By the time I’m seated with my breakfast and coffee my right eye is back to normal, if feeling uncomfortable (I’ve been to the optometrist who says it’s all beautiful and fine), and I spend my mornings relaxing and waiting for my body to stabilise a bit more.

Throughout all of this my jaw burns.  Well, not so much burns, as feels like it’s being eaten away.  It’s a diffuse ache with no distinct boundaries but a tapering off around a central pain.  Sometimes it’ll crawl down my mandible and into my chin.  Sometimes I’ll have flashes of sharp pain across the roots of my maxillary teeth.  More often than not I’ll have a frozen burning patch along the side of my nose.

I’ll browse through Facebook on my laptop.  My fingers will lightly spasm as I go through, so I have to make sure the mouse is off to the side of the screen so I don’t accidentally click on something.

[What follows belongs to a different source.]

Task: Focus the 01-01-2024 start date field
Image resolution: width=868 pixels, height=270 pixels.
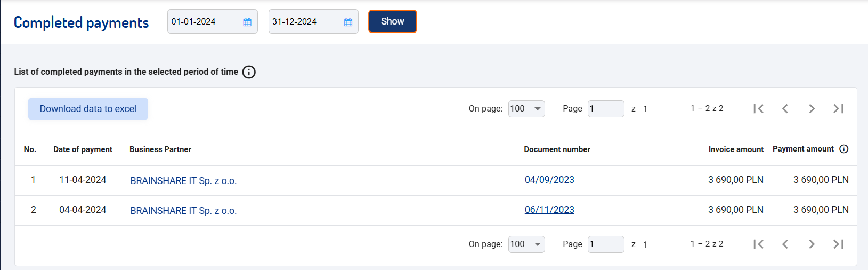Action: (202, 22)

After a little while I’ll get up, wind my way to a shower, and get on with my day.  I will have difficulty recalling things I did moments ago.  I will stumble over words.  My brain will supply me with an alternate word for the one I’m wanting, and I will have to logically work my way through an number of other words before I get to the correct one.  I will sometimes have intention tremors.

If I’m lucky, the wobbliness will be done by 10am.  Other times it lasts all day, and I will have to rely on my cane for balance.

I don’t know how much of this is the Tegretol or if this is an increasing severity of whatever is causing my trigeminal neuralgia.  Hopefully I will find out soon!